In [1]:
#importing required libraries etc
import pandas as pd
import requests 

<h1> Scraping the Wiki page </h1>

In [2]:
wiki_link = 'https://en.wikipedia.org/wiki/List_of_postal_codes_of_Canada:_M'
wiki_page = requests.get(wiki_link)
wiki_doc = wiki_page.text

<h1> Reading the table with BeautifulSoup </h1>

In [4]:
from bs4 import BeautifulSoup
soup = BeautifulSoup(wiki_doc, 'html.parser')
table = soup.find('table', {'class': 'wikitable sortable'})

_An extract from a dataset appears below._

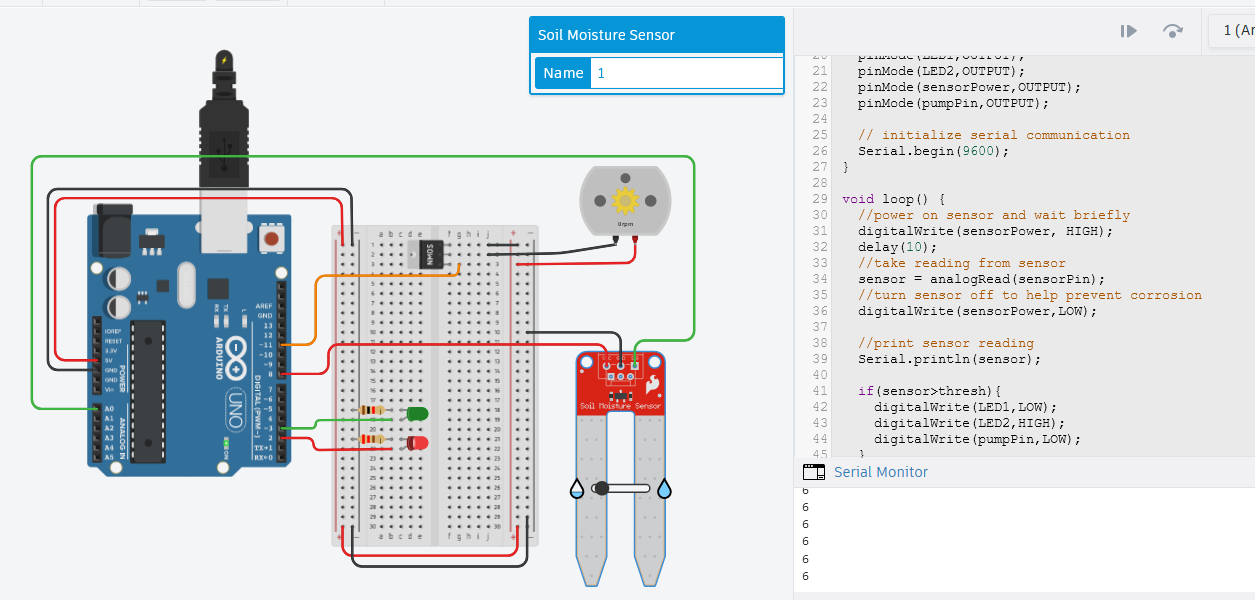Screen dimensions: 1255x600
Task: Select the Soil Moisture Sensor board
Action: pyautogui.click(x=621, y=383)
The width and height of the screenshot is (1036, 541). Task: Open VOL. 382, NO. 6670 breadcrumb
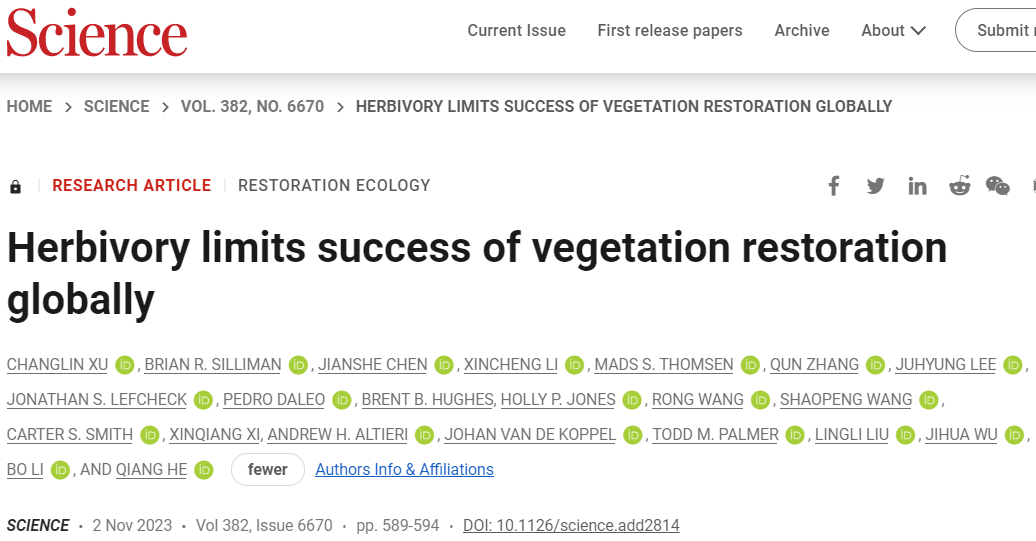coord(252,106)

<h1> Converting the table to a pandas dataframe </h1>

In [5]:
col_names = ["PostalCode", "Borough", "Neighborhood"]
df = pd.read_html(str(table), skiprows=1)
df = pd.DataFrame.from_dict(df[0])
df.columns = col_names
df.head()

Unnamed: 0,PostalCode,Borough,Neighborhood
0,M2A,Not assigned,
1,M3A,North York,Parkwoods
2,M4A,North York,Victoria Village
3,M5A,Downtown Toronto,"Regent Park, Harbourfront"
4,M6A,North York,"Lawrence Manor, Lawrence Heights"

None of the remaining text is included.